La piccola, subito dopo l’ormeggio, si lanciò sulla passarella per correre da padre che le sorrise moltiplicando le rughe sul volto stanco e bruciato dal sole.

Un attimo dopo la bimba era in acqua scomparendo a peso morto; Eros agì fulmineamente, senza pensarci. Si tuffò e s’inabissò cercando e trovando un piede della malcapitata; tirò con tutte le forze e riemerse trionfante con la piccola tra le braccia. Tutto si era svolto così rapidamente che nessun altro aveva avuto a disposizione il tempo di reagire.

L’applauso sgorgò spontaneo dai presenti.

“E’ il figlio di Caroni, quello della gioielleria!” disse sottovoce un signore mentre lo indicava alla moglie.

“E’ quello che ci ha tagliato le reti, te lo ricordi?” disse un pescatore anziano al padre della bambina.

La madre aveva recuperato subito la figlioletta e la stava asciugando con una coperta sbucata come per incanto.

La piccola, di nome Romania, tossiva e piangeva senza interruzione, scioccata. La mamma piangeva felice di riavere il suo tesoro tra le braccia. Tutti parlavano, urlavano, chiedevano notizie e ringraziavano Dio contemporaneamente.

Solo due persone rimanevano in silenzio, guardandosi negli occhi senza distogliere lo sguardo: Eros ed il padre della bambina.

Poi il pescatore si avvicinò ad Eros, gli tese la mano piena di calli e questi la strinse.

“Queste cose non si dimenticano. Tu oggi mi hai fatto ricco perché mi hai ridato tutto quello che ho. Grazie Caroni, sono in debito con te. il passato è passato e ti chiedo perdono per i colpi che hai subito per quella brutta storia che tu sai…”

“Non c’è di che, figurati. Ma ora devo andare a casa.”

“Aspetta; questo è per te! Mangiali alla nostra salute” disse il pescatore porgendogli una cassetta piena di gamberoni ancora vivi.

“No, non ti disturbare, non c’è bisogno di sdebitarsi” rispose Eros.

“Mi offendo se non la prendi, Caroni. Vuoi scherzare? E’ un piccolo regalo, accettalo e corri a casa. Grazie ancora, mille grazie.”

Il giorno seguente il quotidiano La Provincia riportò la notizia del salvataggio eroico del ragazzo, elogiandolo e indicandolo quale esempio di coraggio e senso civico.

Due giorni dopo la moglie del pescatore e Romania si recarono al negozio dei Caroni. Entrarono timidamente, si diressero subito da Eros e Romania volle esser presa in braccio, gli scoccò un bel bacio e gli disse un grazie incerto guardandolo con gli occhioni neri luccicanti di gioia e di voglia di vivere.
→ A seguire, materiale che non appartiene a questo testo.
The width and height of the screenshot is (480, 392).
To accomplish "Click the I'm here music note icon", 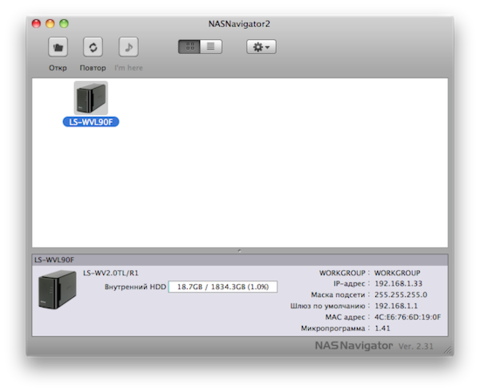I will coord(129,47).
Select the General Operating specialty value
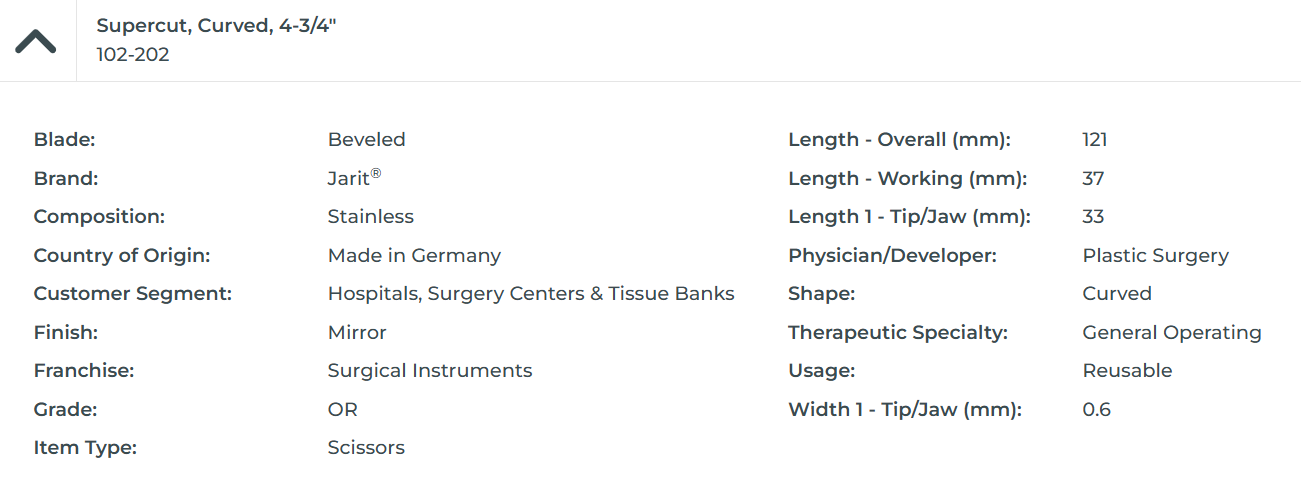The width and height of the screenshot is (1301, 494). pos(1172,333)
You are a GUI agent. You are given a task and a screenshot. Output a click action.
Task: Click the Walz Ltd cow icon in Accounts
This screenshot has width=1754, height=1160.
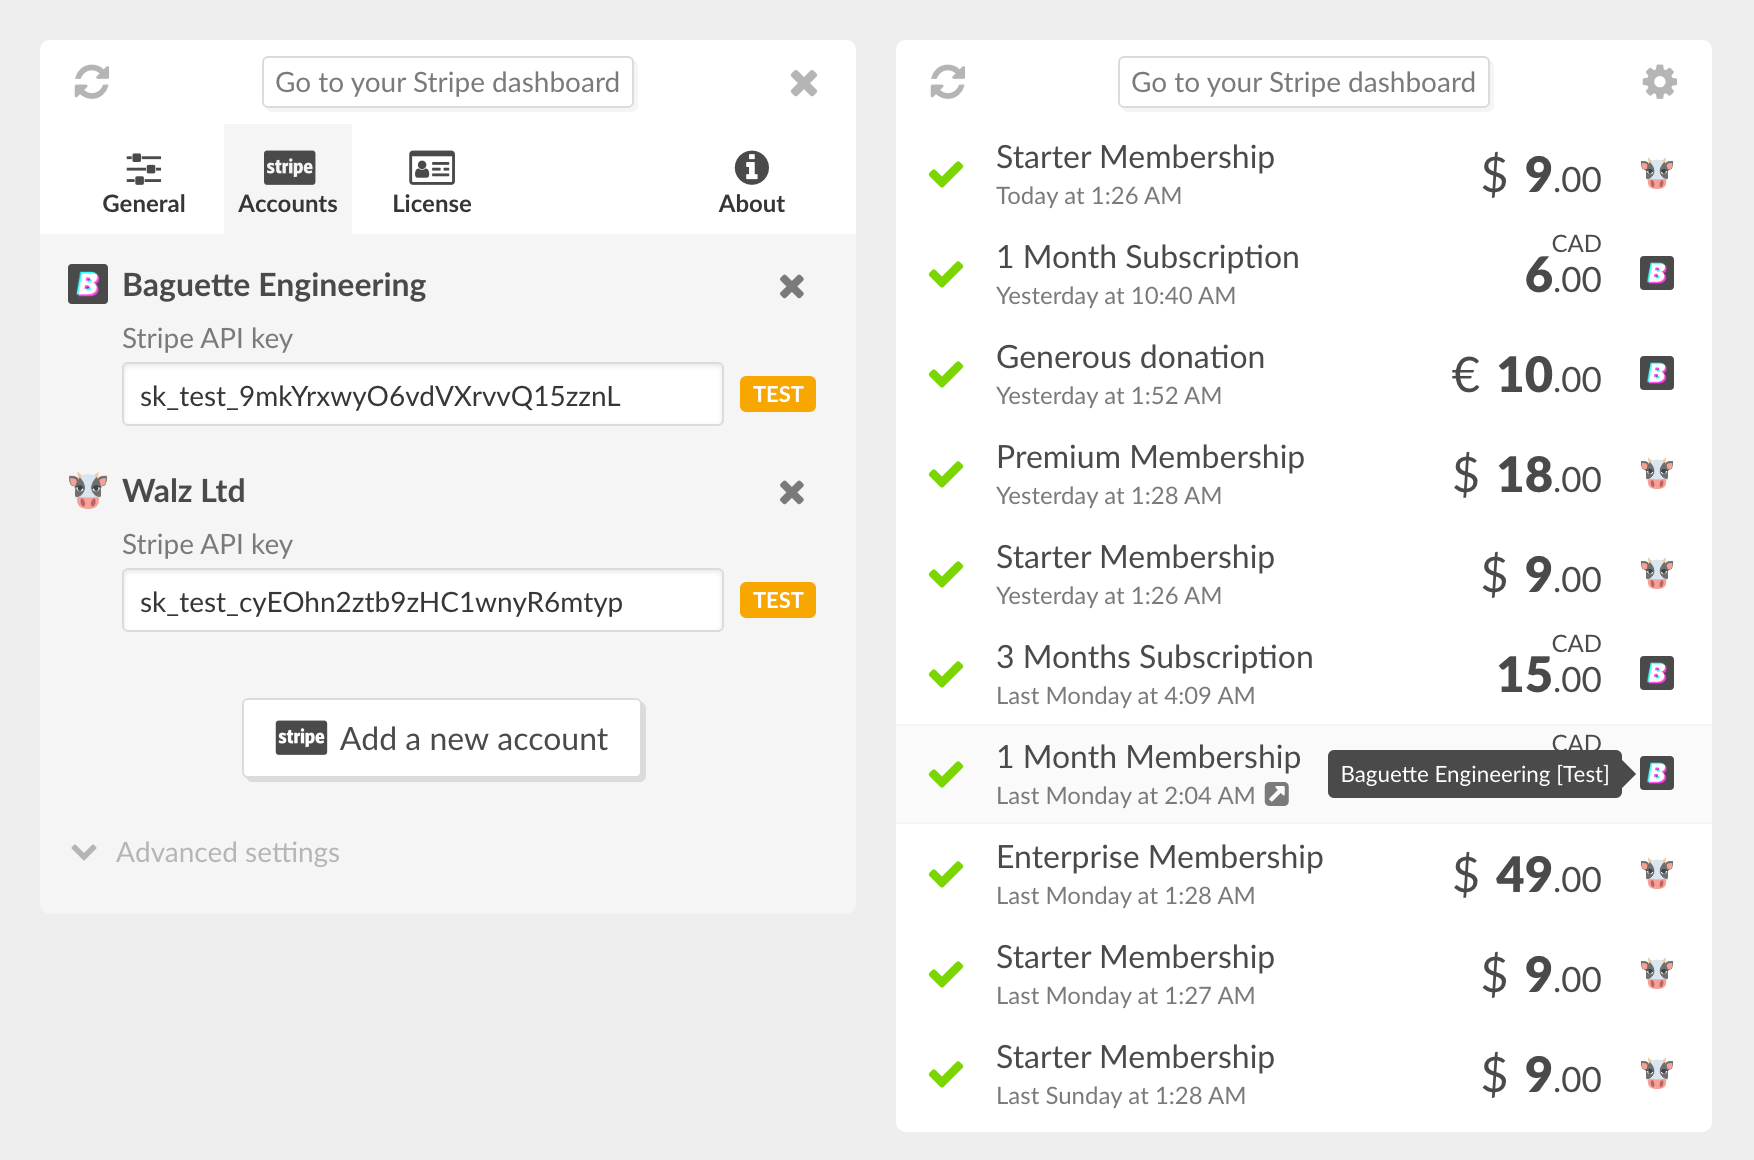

“Sono io che devo ringraziarti” disse Eros “ perché mi hai fornito l’occasione di tuffarmi nuovamente. Senza di te probabilmente non l’avrei più fatta.”

Romania capì ben poco di quel discorso e gli sorrise con aria innocente. Eros la portò accanto alla vetrina dei coralli e le fece scegliere un paio di orecchini come regalo.

“Quando ti farai più grande e li potrai indossare passa a salutarmi. Ti aspetto!”

La madre di Romania porse un pacchetto ad Eros.

“Questo è un dolce, l’ho fatto con le mie mani. Scusate se è poco.”

Antonio li guardò commosso; non era mai stato così fiero di suo figlio e gli pose una mano sulla spalla sottolineando in tal modo la sua piena approvazione per il gesto. Aveva conservato gelosamente una copia del quotidiano del giorno prima nella cassaforte della gioielleria e già l’aveva fatto leggere a tutti i suoi amici.

Valentina ed Evelyn giunsero più tardi; la ragazza aveva gli occhi gonfi di pianto ma tutti fecero finta di niente per non ritornare sull’accaduto. La sera prima era successo qualcosa che aveva causato un forte dolore alla ragazza.

“Pronto, Evelyn?”

“Ciao Nico, come va?”

“Bene e male. Dovrei parlarti. Stasera vengo a Tropea. Dovrei essere lì per le otto.”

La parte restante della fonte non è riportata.